# Ariens 924086 leaking gas after priming



## aldfam4 (Dec 25, 2016)

Hello snow blower owners,
I picked up a used Ariens snow blower this summer for under a $150.00.s. The owner was moving to Florida from the Buffalo area and was selling everything. In any event, I waited to the last day and made an offer which we both could live with. the snow blower is approximately 13 years old and has electric start. 
I actually have two questions/concerns. The first is - after I prime the snow blower, gas (1 X prime) is coming out of the carburetor area, is this normal? The other concern, which I can live with this winter, is the lock differential hub. It works - in locked mode and unlocked mode but when the blower is idling it creeps backward, shouldn't it remain stationary?
Thanks for any help,
Tim


----------



## HCBPH (Mar 8, 2011)

When you hit the primer bulb it in essence pushes some raw gas into the throat of the carb. Push enough in there and it can run out. If the friction disc is pressing against the friction plate, it will move the blower. Sounds like you have some adjusting to do on the unit IMO.


----------



## 43128 (Feb 14, 2014)

with tecumseh engines gas dripping like that is normal, in my opinion its a poor design and i always thought there should be a little bowl undeneath the intake like many 2 stroke engines have. just make sure it only leaks when primed or when being rolled backwards shortly after being primed without being started, any other leaking is not normal


----------



## aldfam4 (Dec 25, 2016)

43128 said:


> with tecumseh engines gas dripping like that is normal, in my opinion its a poor design and i always thought there should be a little bowl undeneath the intake like many 2 stroke engines have. just make sure it only leaks when primed or when being rolled backwards shortly after being primed without being started, any other leaking is not normal


Thanks for taking the time to respond. I was thinking the same thing concerning the drips. Since it is somewhat normal I guess - I will try to come up with some way of catching it. This only happens when I prime the unit.


----------



## aldfam4 (Dec 25, 2016)

HCBPH said:


> When you hit the primer bulb it in essence pushes some raw gas into the throat of the carb. Push enough in there and it can run out. If the friction disc is pressing against the friction plate, it will move the blower. Sounds like you have some adjusting to do on the unit IMO.

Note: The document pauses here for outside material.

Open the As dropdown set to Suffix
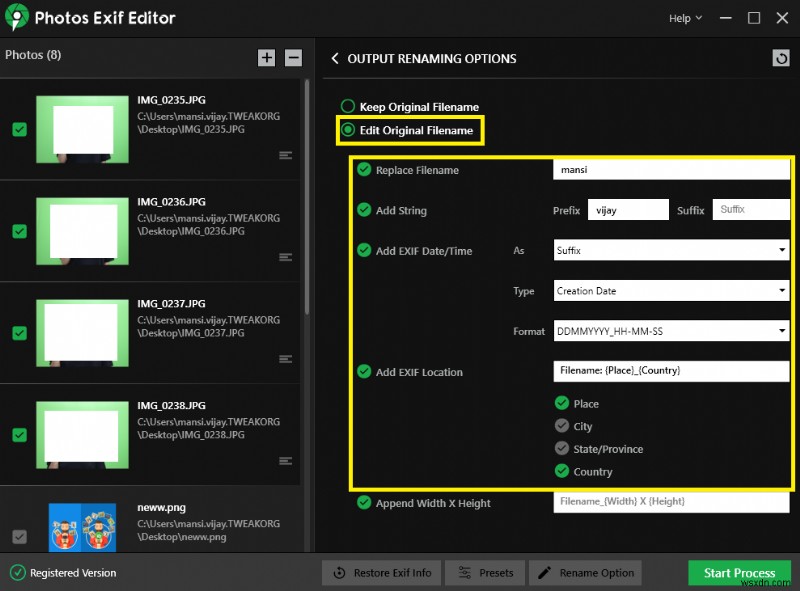800x591 pixels. [x=671, y=250]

 Thanks for the help. I will check out friction disc - but with the snow blower in forward drive, it should move forward, not backward, I'm assuming.


----------



## Town (Jan 31, 2015)

aldfam4 said:


> Hello snow blower owners,
> .......
> The other concern, which I can live with this winter, is the lock differential hub. It works - in locked mode and unlocked mode but when the blower is idling it creeps backward, shouldn't it remain stationary?
> Thanks for any help,
> Tim


Here is a link for parts diagrams for your machine: https://www.ereplacementparts.com/a...-snowblower-parts-c-157125_157126_157436.html 

Your machine should remain stationary in neutral with the engine running, and also any gear if the clutch lever is not pressed. If the machine backs up while idling in neutral then you probably have two adjustments to make. The rubber tired disc is not centered over the drive plate and the clutch that moves the drive plate into contact with the rubber tired disc does not have enough play or the return spring is broken or damaged.

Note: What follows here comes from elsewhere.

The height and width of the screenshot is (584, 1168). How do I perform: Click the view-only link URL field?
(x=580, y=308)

Your machine will have a plate on the underside of the chassis that can be removed when the 6 screws are removed. So first ensure there is very little gas in the tank and lift the handles so the machine rests on the auger housing. Remove the chassis plate with the 6 or so screws. You will see the round drive plate and the rubber tired driven disc that crosses over the face of the drive plate when the gear shifter is moved from reverse to highest gear. Put the gear shift in neutral. The driven rubber tired disc should be in the middle of the drive disc. If not adjust the gear shift rod (lengthen or shorten the adjustment) so that the rubber tired drive disc is over the center (usually visible by a circle) of the drive plate. So now when going into reverse the driven disc should be a little to one side of center. Then move the gear shift to the highest gear and it should move the driven disc all the way to the other side of center. 

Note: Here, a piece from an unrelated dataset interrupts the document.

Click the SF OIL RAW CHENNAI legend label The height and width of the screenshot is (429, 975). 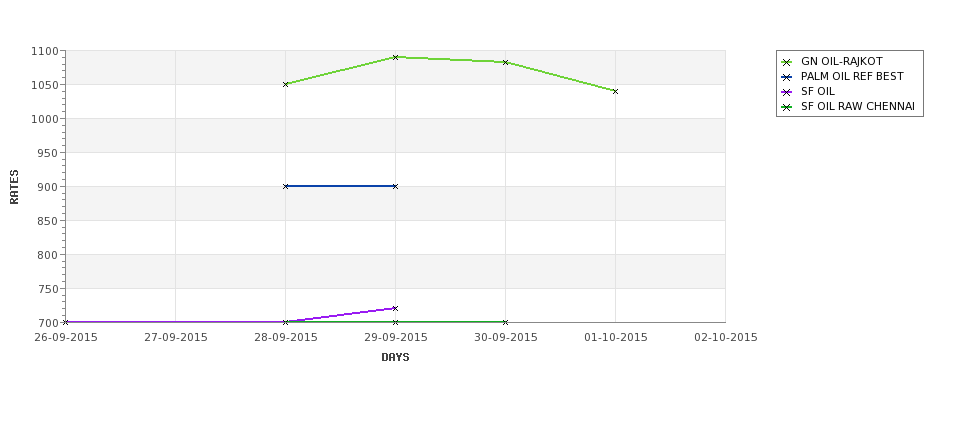click(857, 106)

Next check for a small space between drive plate and driven disc by pulling and pushing the drive plate toward the rubber tired driven disc and away from it. There should be a small 1/8" of free play and a spring should pull the driven plate away from the driven disc. If there is no spring return for the drive plate then the spring is not working and needs to be replaced. The spring is usually attached to the same rod as the clutch wire and the other end of spring is attached to the chassis (should be able to see it on outside of chassis). To adjust the free play the wire from the wheel drive clutch needs to be adjusted. There should be a barrel nut and a locknut in the wire from clutch handle before it enters the chassis. Adjust that barrel nut to give some free play in the lever which will allow the gap between the drive plate and the driven disc to be 1/8" or so.

Good luck.


----------



## sscotsman (Dec 8, 2010)

Tim,
Just FYI, your snowblower is probably 23 years old, not 13! 
Not that it really matters..age can be irrelevant with snowblowers if they are well cared for.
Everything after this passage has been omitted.